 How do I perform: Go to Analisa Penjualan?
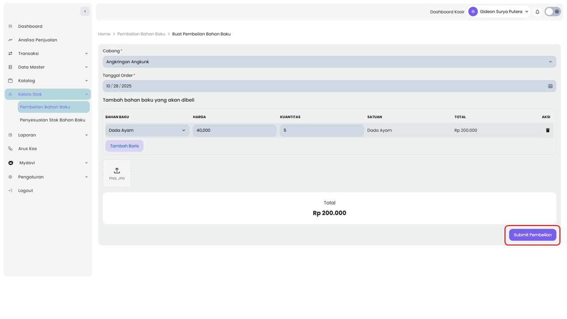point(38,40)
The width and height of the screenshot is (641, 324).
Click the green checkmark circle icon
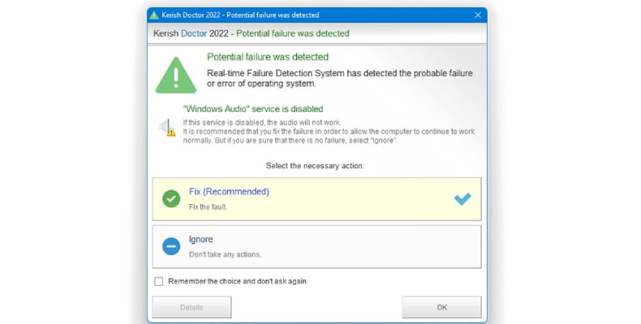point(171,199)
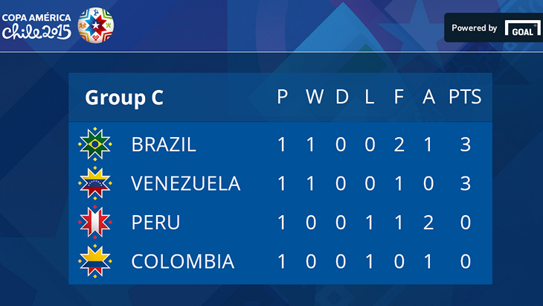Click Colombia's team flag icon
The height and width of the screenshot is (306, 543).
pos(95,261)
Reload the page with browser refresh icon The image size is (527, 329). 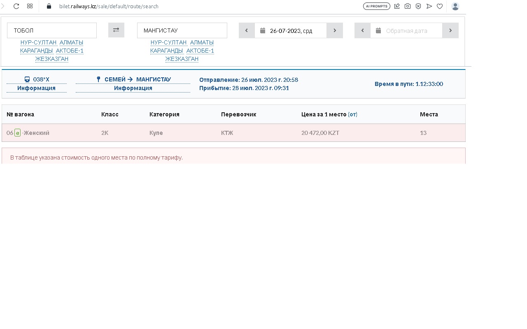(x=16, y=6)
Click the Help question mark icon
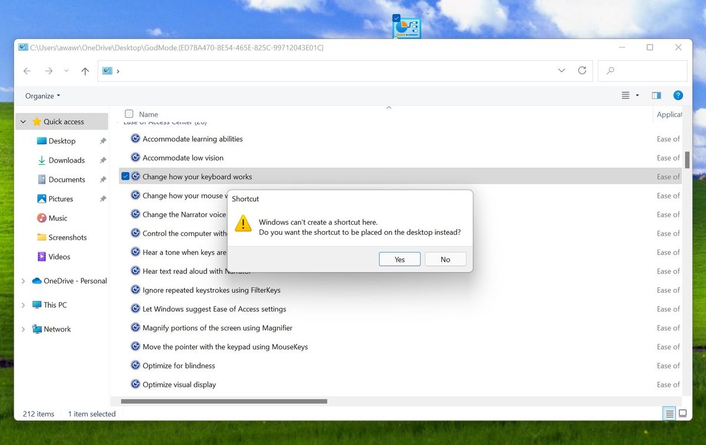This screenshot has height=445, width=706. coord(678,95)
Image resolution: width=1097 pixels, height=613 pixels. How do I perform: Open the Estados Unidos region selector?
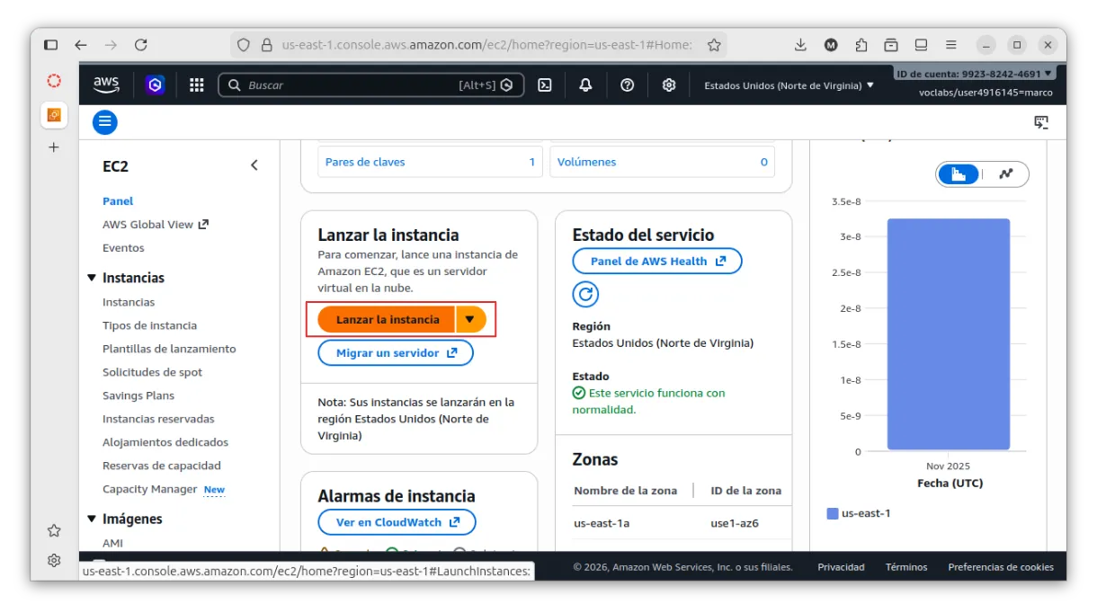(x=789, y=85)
# # #
_ASSIGNED TASK_
What you need to copy is the run of lines from the one holding "Image resolution: width=1097" through the end of the data, exactly and only, both ends included, pictures omitted.

_REPLY_
Image resolution: width=1097 pixels, height=613 pixels. How do I perform: Open the Estados Unidos region selector?
(x=789, y=85)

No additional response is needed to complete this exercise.